>>>

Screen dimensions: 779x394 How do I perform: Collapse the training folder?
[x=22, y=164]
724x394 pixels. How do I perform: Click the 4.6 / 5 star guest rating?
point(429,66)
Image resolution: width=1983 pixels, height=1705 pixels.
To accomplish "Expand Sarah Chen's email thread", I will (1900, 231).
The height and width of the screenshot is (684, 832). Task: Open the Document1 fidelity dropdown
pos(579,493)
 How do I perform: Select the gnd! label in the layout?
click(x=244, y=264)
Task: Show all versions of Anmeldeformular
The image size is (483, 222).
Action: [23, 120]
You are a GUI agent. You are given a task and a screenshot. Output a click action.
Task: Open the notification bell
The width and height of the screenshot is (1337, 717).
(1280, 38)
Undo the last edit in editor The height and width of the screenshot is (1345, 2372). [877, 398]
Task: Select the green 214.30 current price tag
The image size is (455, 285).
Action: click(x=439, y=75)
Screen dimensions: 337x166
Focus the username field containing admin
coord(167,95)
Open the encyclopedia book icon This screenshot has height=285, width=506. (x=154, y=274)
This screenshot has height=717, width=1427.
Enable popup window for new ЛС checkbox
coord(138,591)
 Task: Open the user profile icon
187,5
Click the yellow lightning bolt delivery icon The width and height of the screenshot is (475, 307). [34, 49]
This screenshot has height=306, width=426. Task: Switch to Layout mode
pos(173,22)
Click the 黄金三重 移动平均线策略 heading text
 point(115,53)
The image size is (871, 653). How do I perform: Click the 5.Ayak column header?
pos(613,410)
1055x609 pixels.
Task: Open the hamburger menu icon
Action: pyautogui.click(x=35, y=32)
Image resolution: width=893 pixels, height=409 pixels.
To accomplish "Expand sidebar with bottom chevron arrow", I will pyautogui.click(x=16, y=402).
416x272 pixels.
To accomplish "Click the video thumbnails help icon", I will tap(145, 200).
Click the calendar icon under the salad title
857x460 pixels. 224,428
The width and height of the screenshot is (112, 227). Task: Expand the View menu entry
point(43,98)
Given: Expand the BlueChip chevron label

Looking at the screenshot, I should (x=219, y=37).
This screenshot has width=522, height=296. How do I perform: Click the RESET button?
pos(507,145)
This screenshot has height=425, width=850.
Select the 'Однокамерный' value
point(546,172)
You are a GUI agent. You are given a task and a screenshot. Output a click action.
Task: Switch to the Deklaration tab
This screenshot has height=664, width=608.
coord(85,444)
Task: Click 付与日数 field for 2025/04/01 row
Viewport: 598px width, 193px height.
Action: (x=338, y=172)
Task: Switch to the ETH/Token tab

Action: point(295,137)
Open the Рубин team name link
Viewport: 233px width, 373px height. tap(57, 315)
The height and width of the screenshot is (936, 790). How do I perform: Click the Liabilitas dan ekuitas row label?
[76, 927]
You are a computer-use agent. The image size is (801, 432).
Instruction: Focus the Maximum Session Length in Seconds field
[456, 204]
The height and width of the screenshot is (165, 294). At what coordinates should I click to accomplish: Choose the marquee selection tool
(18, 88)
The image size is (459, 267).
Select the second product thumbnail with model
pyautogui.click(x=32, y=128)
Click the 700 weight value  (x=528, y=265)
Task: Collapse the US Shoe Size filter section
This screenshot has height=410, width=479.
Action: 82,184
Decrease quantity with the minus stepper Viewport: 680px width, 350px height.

<<<

* Requirements
Give every line of the material above as a JSON list of strings, one string per line, and leave out blank lines.

* Task output
[
  "Screen dimensions: 779x394 How do I perform: Collapse the training folder?",
  "[x=22, y=164]",
  "724x394 pixels. How do I perform: Click the 4.6 / 5 star guest rating?",
  "point(429,66)",
  "Image resolution: width=1983 pixels, height=1705 pixels.",
  "To accomplish \"Expand Sarah Chen's email thread\", I will (1900, 231).",
  "The height and width of the screenshot is (684, 832). Task: Open the Document1 fidelity dropdown",
  "pos(579,493)",
  " How do I perform: Select the gnd! label in the layout?",
  "click(x=244, y=264)",
  "Task: Show all versions of Anmeldeformular",
  "The image size is (483, 222).",
  "Action: [23, 120]",
  "You are a GUI agent. You are given a task and a screenshot. Output a click action.",
  "Task: Open the notification bell",
  "The width and height of the screenshot is (1337, 717).",
  "(1280, 38)",
  "Undo the last edit in editor The height and width of the screenshot is (1345, 2372). [877, 398]",
  "Task: Select the green 214.30 current price tag",
  "The image size is (455, 285).",
  "Action: click(x=439, y=75)",
  "Screen dimensions: 337x166",
  "Focus the username field containing admin",
  "coord(167,95)",
  "Open the encyclopedia book icon This screenshot has height=285, width=506. (x=154, y=274)",
  "This screenshot has height=717, width=1427.",
  "Enable popup window for new ЛС checkbox",
  "coord(138,591)",
  " Task: Open the user profile icon",
  "187,5",
  "Click the yellow lightning bolt delivery icon The width and height of the screenshot is (475, 307). [34, 49]",
  "This screenshot has height=306, width=426. Task: Switch to Layout mode",
  "pos(173,22)",
  "Click the 黄金三重 移动平均线策略 heading text",
  " point(115,53)",
  "The image size is (871, 653). How do I perform: Click the 5.Ayak column header?",
  "pos(613,410)",
  "1055x609 pixels.",
  "Task: Open the hamburger menu icon",
  "Action: pyautogui.click(x=35, y=32)",
  "Image resolution: width=893 pixels, height=409 pixels.",
  "To accomplish \"Expand sidebar with bottom chevron arrow\", I will pyautogui.click(x=16, y=402).",
  "416x272 pixels.",
  "To accomplish \"Click the video thumbnails help icon\", I will tap(145, 200).",
  "Click the calendar icon under the salad title",
  "857x460 pixels. 224,428",
  "The width and height of the screenshot is (112, 227). Task: Expand the View menu entry",
  "point(43,98)",
  "Given: Expand the BlueChip chevron label",
  "Looking at the screenshot, I should (x=219, y=37).",
  "This screenshot has width=522, height=296. How do I perform: Click the RESET button?",
  "pos(507,145)",
  "This screenshot has height=425, width=850.",
  "Select the 'Однокамерный' value",
  "point(546,172)",
  "You are a GUI agent. You are given a task and a screenshot. Output a click action.",
  "Task: Switch to the Deklaration tab",
  "This screenshot has height=664, width=608.",
  "coord(85,444)",
  "Task: Click 付与日数 field for 2025/04/01 row",
  "Viewport: 598px width, 193px height.",
  "Action: (x=338, y=172)",
  "Task: Switch to the ETH/Token tab",
  "Action: point(295,137)",
  "Open the Рубин team name link",
  "Viewport: 233px width, 373px height. tap(57, 315)",
  "The height and width of the screenshot is (936, 790). How do I perform: Click the Liabilitas dan ekuitas row label?",
  "[76, 927]",
  "You are a computer-use agent. The image size is (801, 432).",
  "Instruction: Focus the Maximum Session Length in Seconds field",
  "[456, 204]",
  "The height and width of the screenshot is (165, 294). At what coordinates should I click to accomplish: Choose the marquee selection tool",
  "(18, 88)",
  "The image size is (459, 267).",
  "Select the second product thumbnail with model",
  "pyautogui.click(x=32, y=128)",
  "Click the 700 weight value  (x=528, y=265)",
  "Task: Collapse the US Shoe Size filter section",
  "This screenshot has height=410, width=479.",
  "Action: 82,184",
  "Decrease quantity with the minus stepper Viewport: 680px width, 350px height."
]